Now, Bennett added“I am working on adapting a hit book into a starred feature film. I have an action movie pitch for a production company. I’m doing some shopping. And I’m still broke.
“Every writer I know is terrified of a strike” Bennett added. “Why? Because we’re ALL ALREADY HARMFUL. But that’s not what we have. That’s the system we’re fighting against. It’s a system that spends $30 million in executive bonuses and doesn’t pay the show producers enough to buy Teslas but make a living.”
Pay disparities between creatives and executives in Hollywood have proven to be another major theme among writers’ concerns. (And remember: if writers aren’t getting a living wage, what does it mean for the writer to be paid even less for all his assistants and support workers, whose career ladder has been nearly wiped out due to structural changes in the industry?)
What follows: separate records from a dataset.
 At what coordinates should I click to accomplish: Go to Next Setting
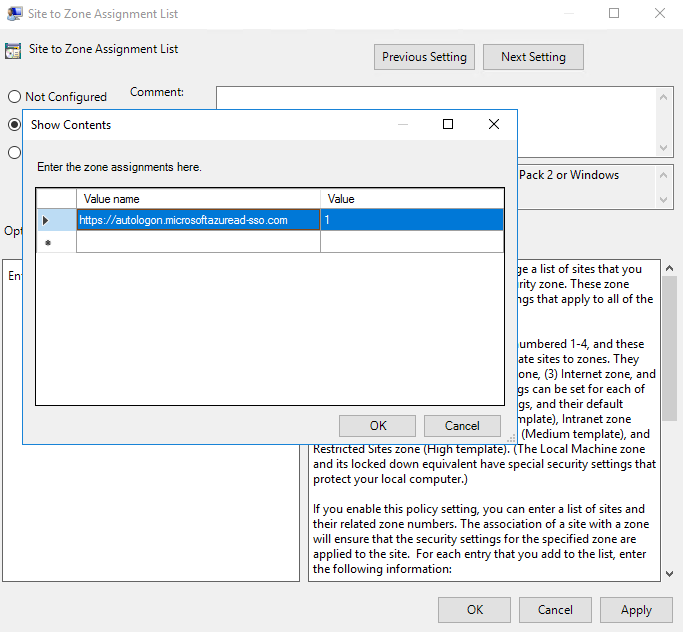(x=533, y=57)
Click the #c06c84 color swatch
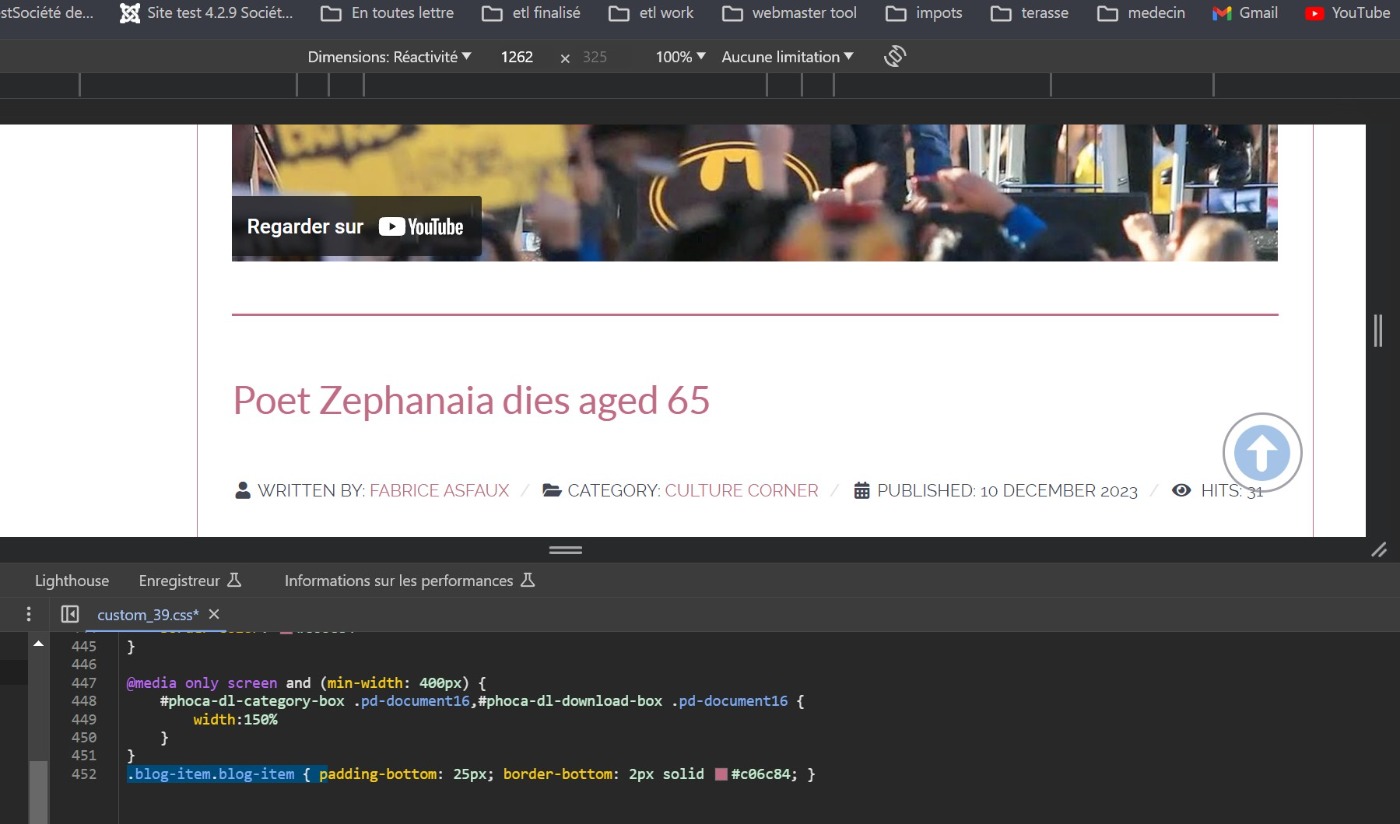1400x824 pixels. pos(721,774)
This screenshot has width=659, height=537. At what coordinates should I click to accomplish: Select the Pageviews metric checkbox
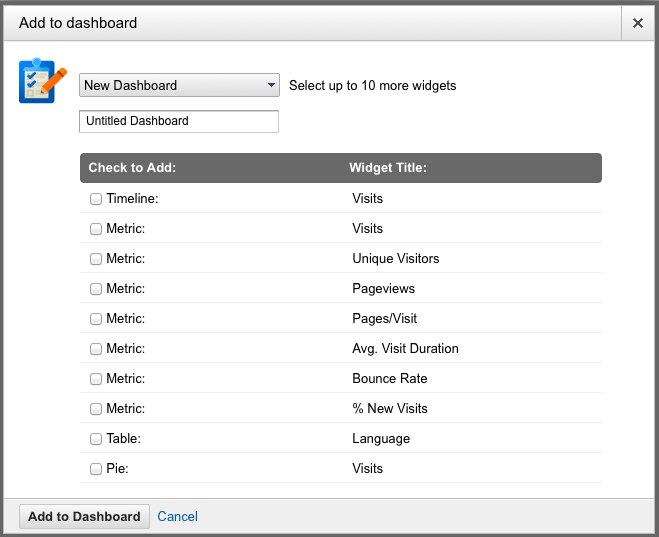click(x=96, y=289)
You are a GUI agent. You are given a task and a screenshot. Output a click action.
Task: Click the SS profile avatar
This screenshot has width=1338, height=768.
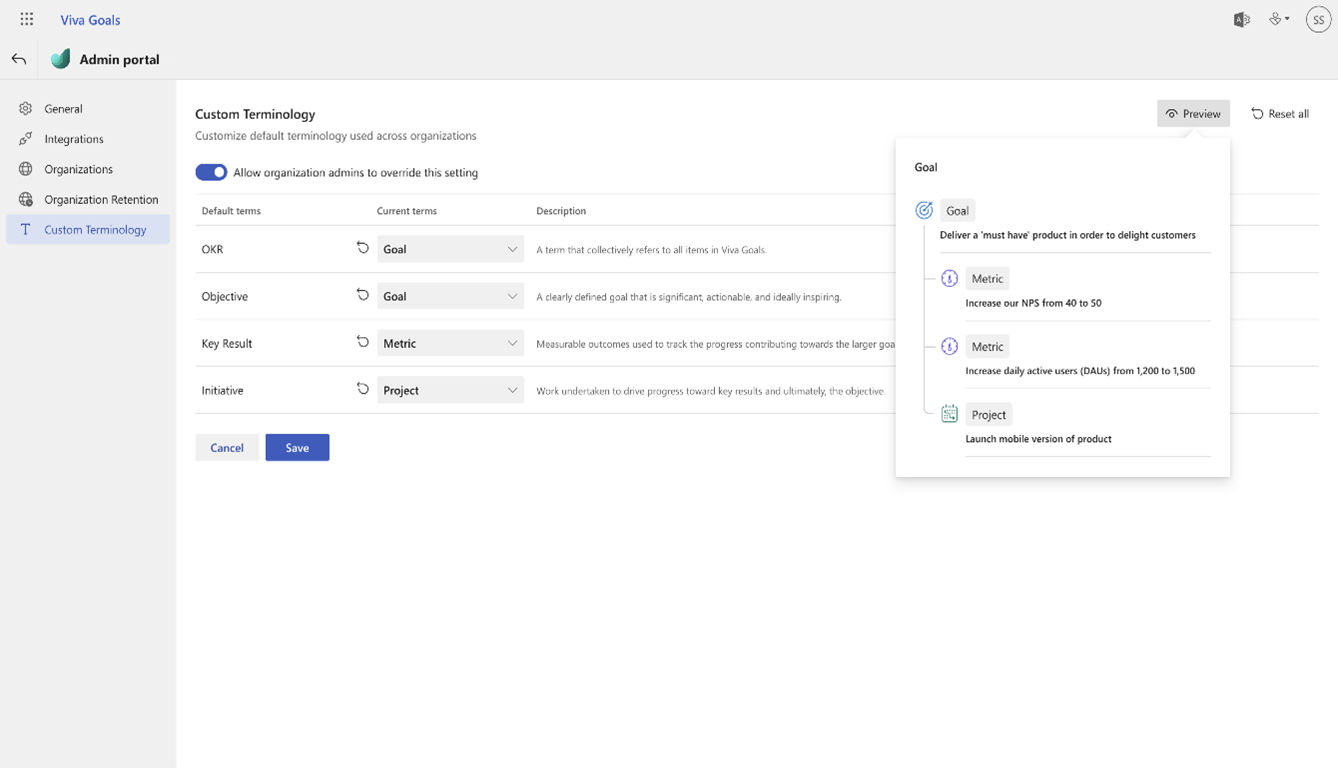1318,19
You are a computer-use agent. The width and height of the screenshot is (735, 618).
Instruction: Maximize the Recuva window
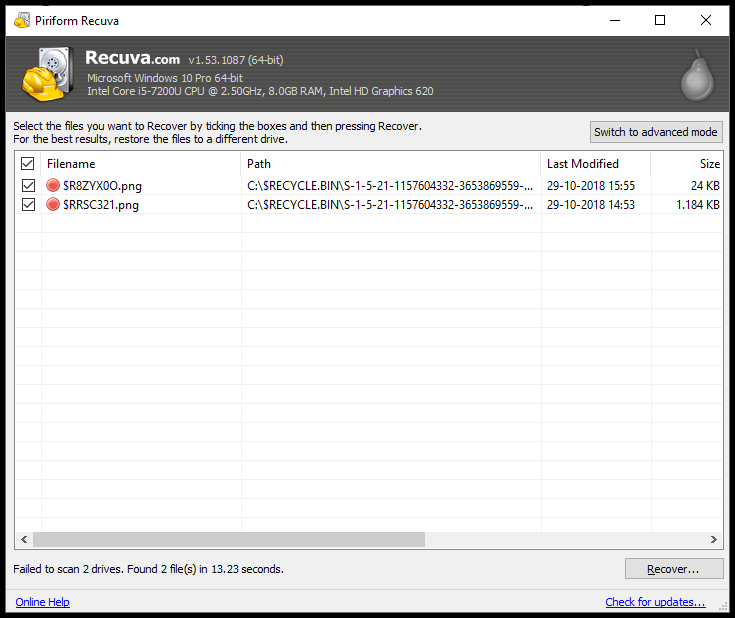[x=660, y=20]
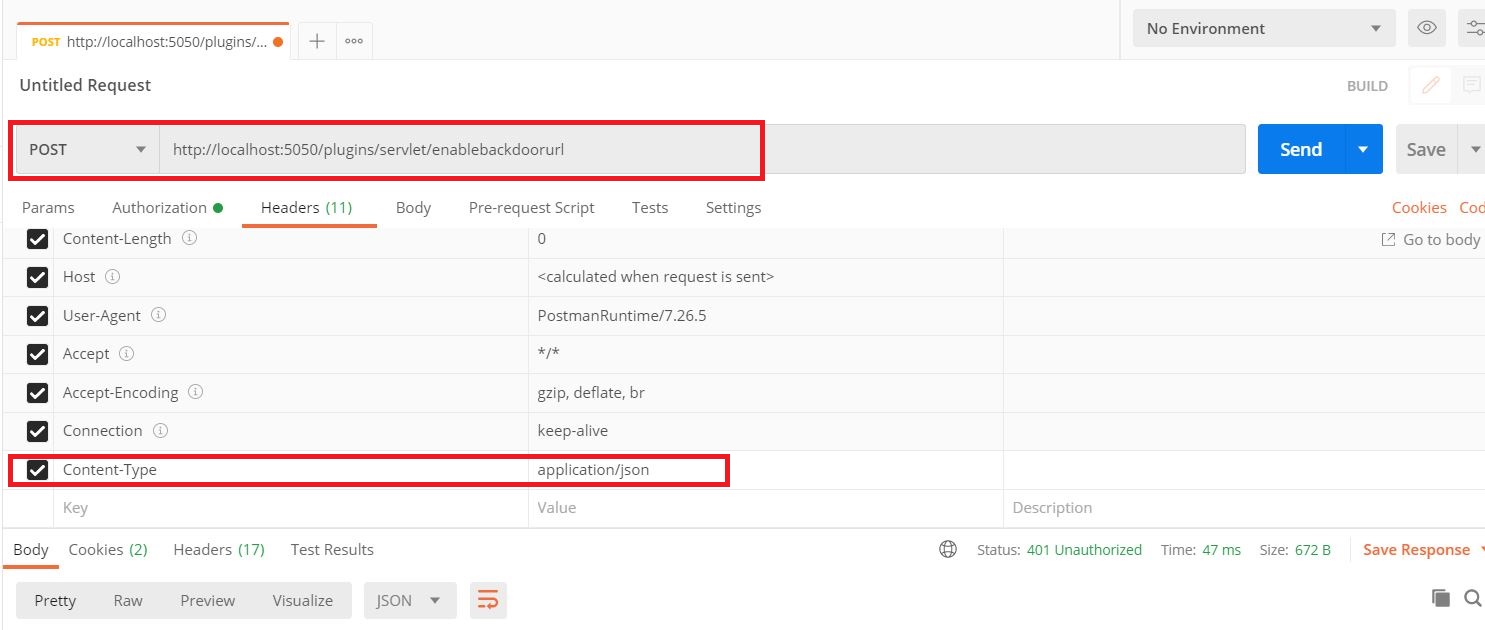Click the search icon in response pane
This screenshot has height=630, width=1485.
tap(1472, 598)
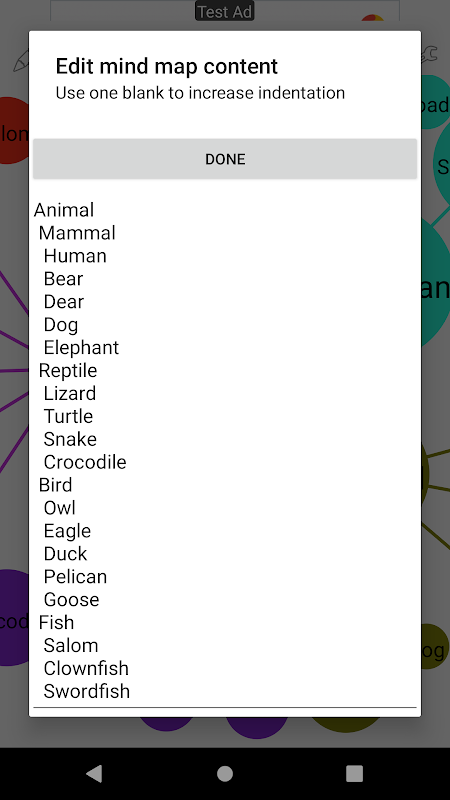Click the Fish category line

(57, 623)
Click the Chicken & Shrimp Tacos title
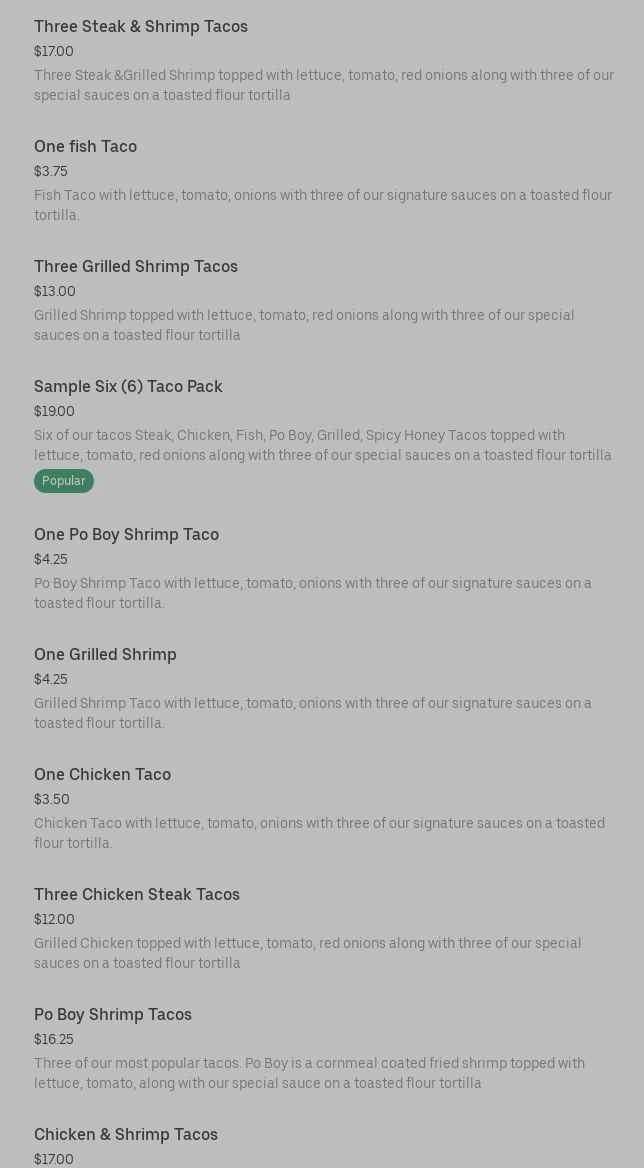 click(x=126, y=1135)
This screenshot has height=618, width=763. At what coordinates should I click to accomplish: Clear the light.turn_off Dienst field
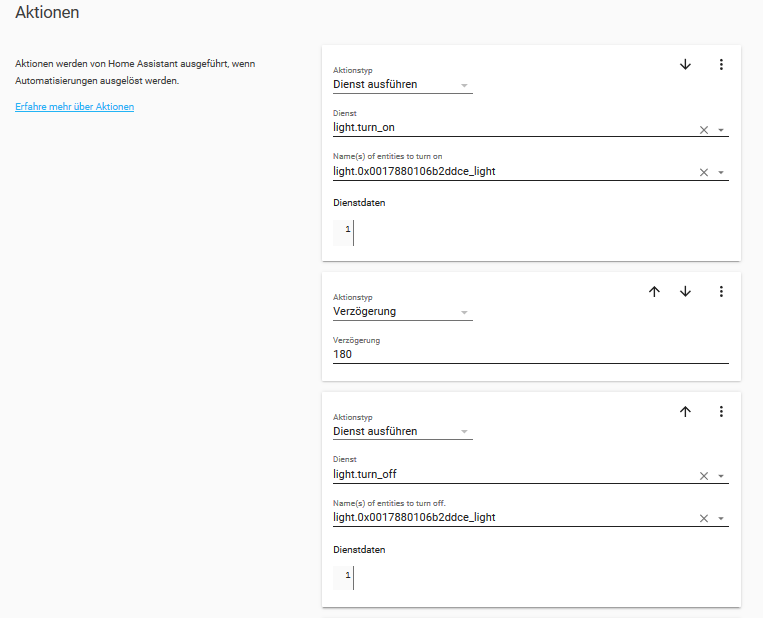pos(703,476)
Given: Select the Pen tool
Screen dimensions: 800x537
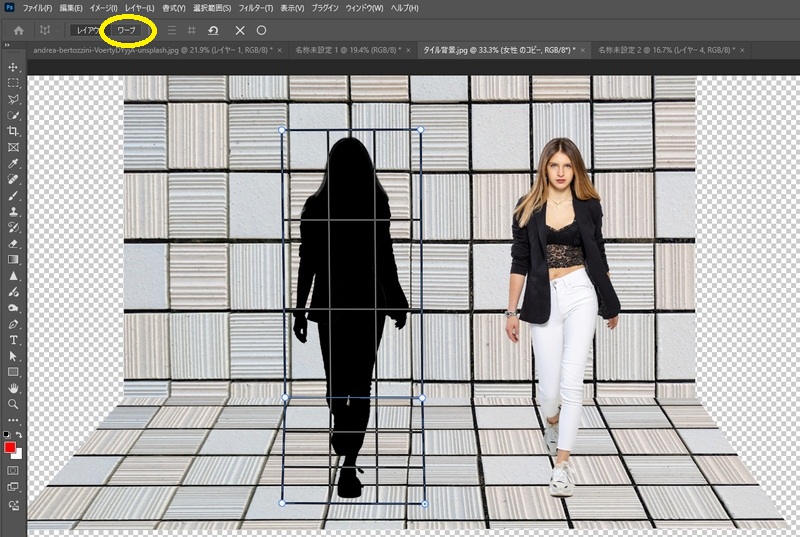Looking at the screenshot, I should coord(13,324).
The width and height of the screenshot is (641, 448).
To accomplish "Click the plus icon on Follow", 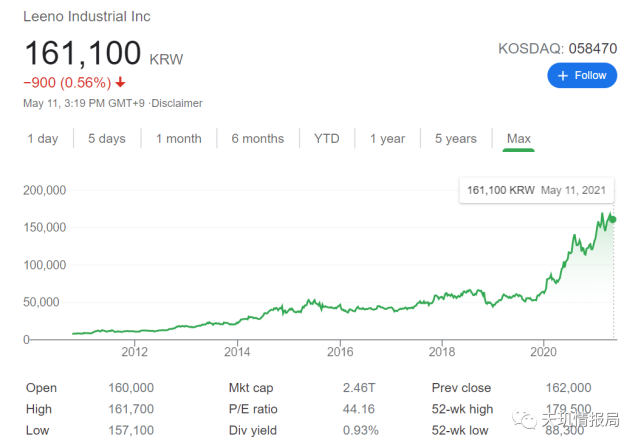I will (563, 75).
In a particularly meaningful tweet, The other two by Gilli Nissim Wrote (from an unverified account) voted to allow a potential strike “for many reasons, but mainly because my sister was paid over $300,000 in a streamer to PLAN the shows my colleagues CREATED.”
Last Week Tonight writer Johnathan Appel made the same point in a slightly different way in his own thinking. chirp Wednesday. In his own words, “Writing is the backbone of the entire industry. We deserve stable incomes and careers. Also, Warner Discovery’s CEO received 39.3 million for the idea to ‘rename the streaming service’ and ‘remake Harry Potter and LOTR’.”